How come INC instruction of x86 is not atomic? [du

2019-01-12 02:02发布

问题:

This question already has an answer here:

  • Can num++ be atomic for 'int num'? 13 answers

I've read that INC instruction of x86 is not atomic. My question is how come? Suppose we are incrementing a 64 bit integer on x86-64, we can do it with one instruction, since INC instruction works with both memory variables and register. So how come its not atomic?

回答1:

Why would it be? The processor core still needs to read the value stored at the memory location, calculate the increment of it, and then store it back. There's a latency between reading and storing, and in the mean time another operation could have affected that memory location.

Even with out-of-order execution, processor cores are 'smart' enough not to trip over their own instructions and wouldn't be responsible for modifying this memory in the time gap. However, another core could have issued an instruction that modifies that location, a DMA transfer could have affected that location, or other hardware touched that memory location somehow.



回答2:

Modern x86 processors as part of their execution pipeline "compile" x86 instructions into a lower-level set of operations; Intel calls these uOps, AMD rOps, but what it boils down to is that certain type of single x86 instructions get executed by the actual functional units in the CPU as several steps.
That means, for example, that:

INC EAX

gets executed as a single "mini-op" like uOp.inc eax (let me call it that - they're not exposed).
For other operands things will look differently, like:

INC DWORD PTR [ EAX ]

the low-level decomposition though would look more like:

uOp.load tmp_reg, [ EAX ]
uOp.inc tmp_reg
uOp.store [ EAX ], tmp_reg

and therefore is not executed atomically. If on the other hand you prefix by saying LOCK INC [ EAX ], that'll tell the "compile" stage of the pipeline to decompose in a different way in order to ensure the atomicity requirement is met.

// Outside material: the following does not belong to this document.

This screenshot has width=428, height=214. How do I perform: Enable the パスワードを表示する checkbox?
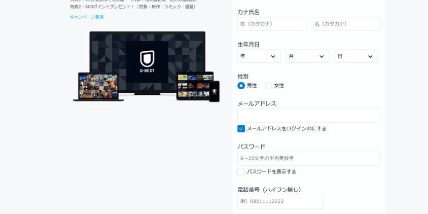(241, 172)
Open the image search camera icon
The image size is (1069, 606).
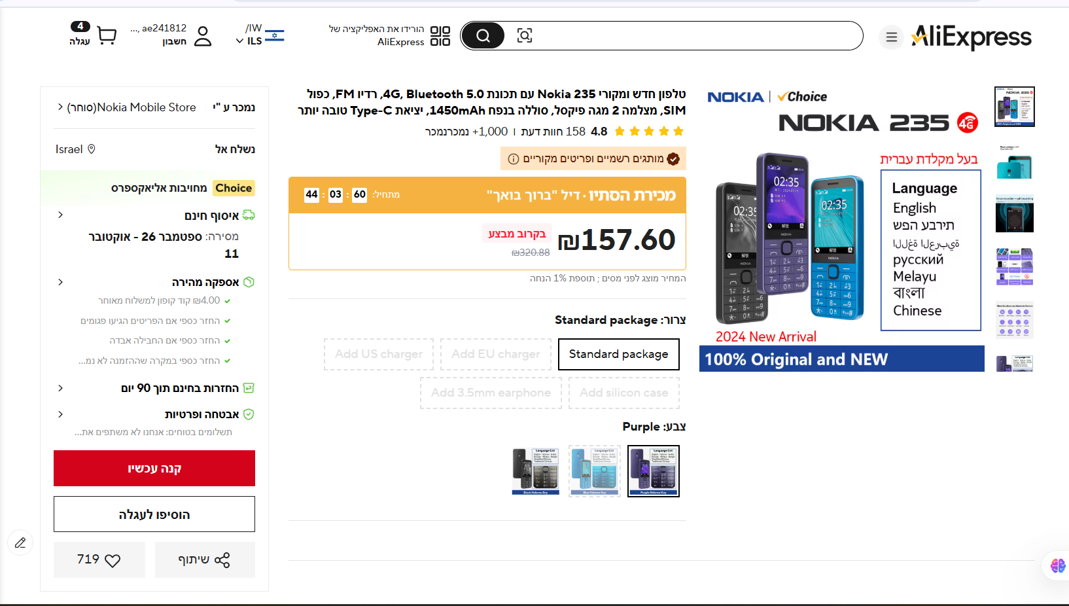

The reason for this is of course as mentioned by others - speed; why make something atomic and necessarily slower if not always required ?



回答3:

You really don't want a guaranteed atomic operation unless you need it, from Agner Fog's Software optimization resources: instruction_tables.pdf (1996 – 2017):

Instructions with a LOCK prefix have a long latency that depends on cache organization and possibly RAM speed. If there are multiple processors or cores or direct memory access (DMA) devices then all locked instructions will lock a cache line for exclusive access, which may involve RAM access. A LOCK prefix typically costs more than a hundred clock cycles, even on single-processor systems. This also applies to the XCHG instruction with a memory operand.